Жена Шиханского, его бывшая фронтовая машинистка, Леля, осталась этой новостью весьма довольна и даже погладила его редеющие волосы, что считалось у нее самой щедрой лаской.
— Ты у меня удачливый, — певуче сказала она, разливая суп по тарелкам.
Шиханский встал и чмокнул покрытую веснушками душистую женину руку.
— Это так же верно, как и то, что ты у меня самая красивая.
Леля жеманно засмеялась.
— Полковник, вы шутите!
— За семь лет семейного счастья тебе пора научиться отличать мои шутки от серьезных заключений.
После обеда он не пошел в штаб, а позвонил своему заместителю, полковнику Анисимову, чтобы тот самостоятельно еще раз проверил готовность полков к учению и доложил по телефону. Сам же Шиханский облачился в новую синюю пижаму и завалился на тахту с томиком Герцена. Шиханский не очень любил художественную литературу, но всегда считал святой обязанностью прочитывать те книги, на которые подписывалась скучающая супруга.
В большой квартире, тесно заставленной мебелью, было тихо. Полковник услышал, как мягко прошуршала под окном машина и замерла у подъезда. Это Леля вызвала ее из гаража, чтобы ехать к портнихе. Вскоре она сама вошла в комнату, в ярком шелковом платье, тщательно причесанная, благоухающая.
— Георгий, жара становится совершенно невозможной, а жена у тебя существует без белых туфель.
— Ты же их заказала.
Леля в это мгновение помадой подводила припухлые губы. Не оборачиваясь, она сказала:
— Благодарю покорно. Улита едет, когда-то будет. Обещают не раньше чем к концу месяца.

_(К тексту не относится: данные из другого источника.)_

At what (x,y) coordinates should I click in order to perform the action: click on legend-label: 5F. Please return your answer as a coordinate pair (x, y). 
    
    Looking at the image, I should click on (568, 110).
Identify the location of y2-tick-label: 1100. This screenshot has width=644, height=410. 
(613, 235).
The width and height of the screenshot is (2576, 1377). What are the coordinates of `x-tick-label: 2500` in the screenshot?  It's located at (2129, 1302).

— А ты бы поторопила, — зевнул Шиханский.
Леля спрятала в сумочку тюбик губной помады и осуждающе посмотрела на мужа.
— Еще раз благодарю, — сказала она холодно, — дать такой совет гораздо легче, чем помочь. Позвонил бы сам этому Табачникову. Что авторитетнее для заведующего военторговской мастерской: моя просьба или звонок начальника штаба? Впрочем, можешь этого не делать. А то ты опять будешь говорить, что я вынуждаю тебя злоупотреблять служебным положением.
— Неудобно, Леля, — протянул Шиханский, — я и так по каждому твоему заказу звоню. Неловко как-то.

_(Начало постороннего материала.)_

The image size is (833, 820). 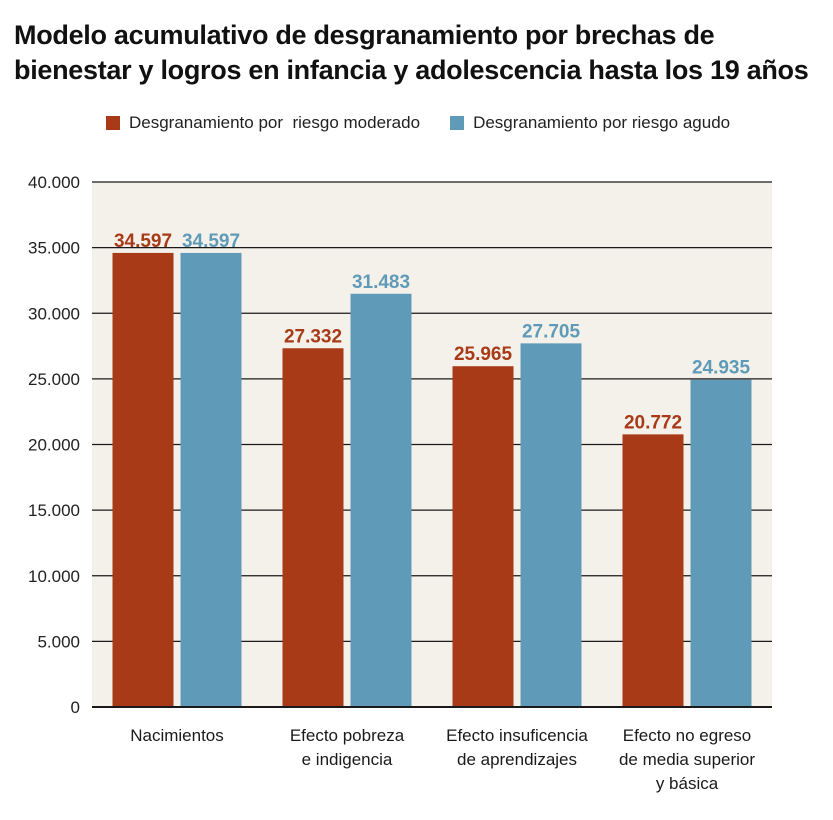 What do you see at coordinates (177, 736) in the screenshot?
I see `x-tick-label: Nacimientos` at bounding box center [177, 736].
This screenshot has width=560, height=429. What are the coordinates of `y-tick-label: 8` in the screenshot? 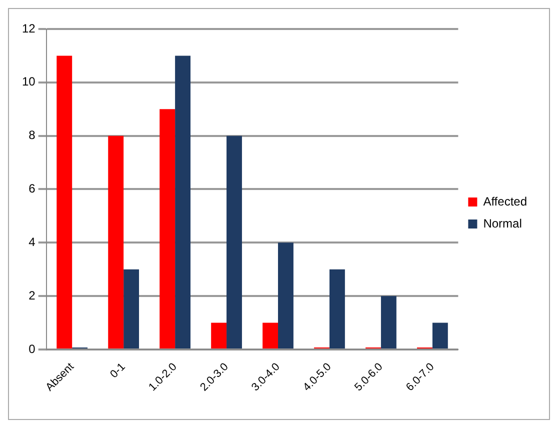 It's located at (32, 135).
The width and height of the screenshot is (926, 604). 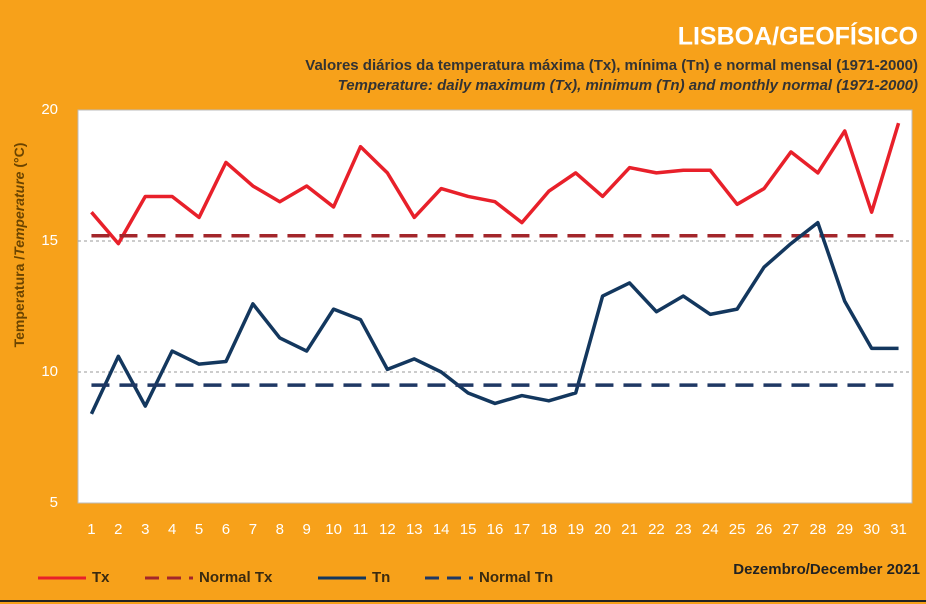 I want to click on x-tick-label: 31, so click(x=898, y=530).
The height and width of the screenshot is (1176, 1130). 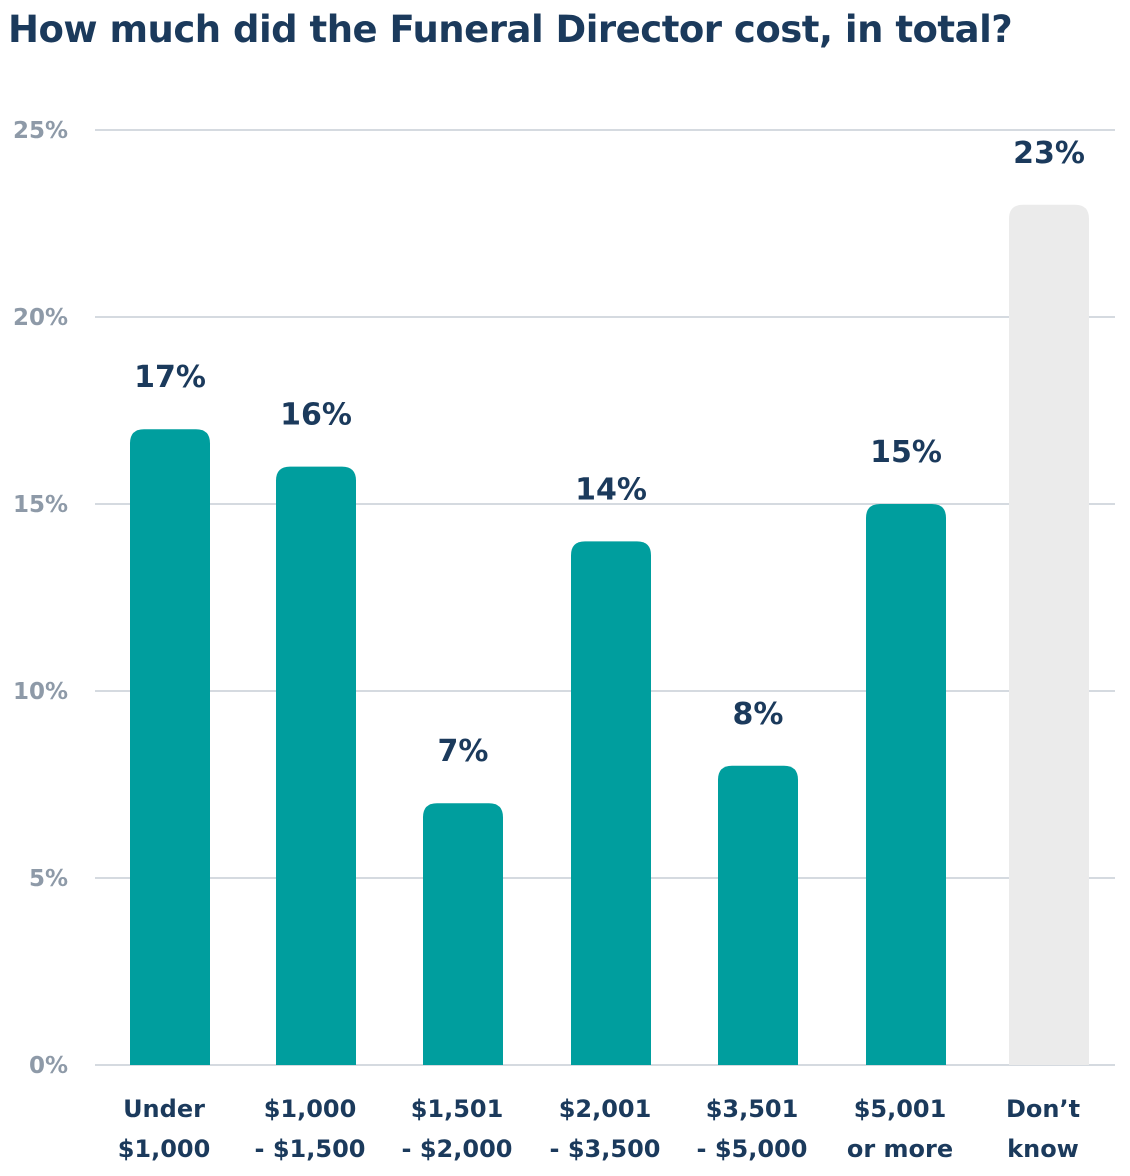 I want to click on value-label-6: 23%, so click(x=1049, y=154).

— А мне неудобно обходиться летом без белых туфель, — обрезала она.
— Лелик! — не выдержал полковник и встал с тахты, — зачем так… Лелик! Ты же знаешь, как я к тебе отношусь.
— Знаю, — с холодной иронией повторила Леля, — не по словам, а по поступкам знаю, в том числе и по этому.
— Лелик, не надо, — плачущим голосом протянул Шиханский и, сняв телефонную трубку, стал набирать номер.
— Кто? Позовите Табачникова. Табачникова, говорю! Шиханский.
В трубке послышался треск, чуткое Лелино ушко уловило голос встревоженного заведующего мастерской.
— Кто? Табачников? — еще суровее заговорил Шиханский. — Это я с тобой говорю, слышишь? Жалоба на тебя поступила. От кого? Да не пугайся, не пугайся, не от госконтроля. От собственной жены моей. Что, что? Говоришь, что собственная жена строже госконтроля. Да, пожалуй, ты не без основания так считаешь. Напоминаю, что и я в этом отношении не исключение, — прибавил полковник и с улыбкой взглянул на Лелю. — Словом, найдите заказ и сделайте этак через четыре-пять дней. А сможете раньше — попробуйте отличиться. Ясно?
В трубке голос забулькал от волнения. Туча гнева промчалась по лицу Шиханского.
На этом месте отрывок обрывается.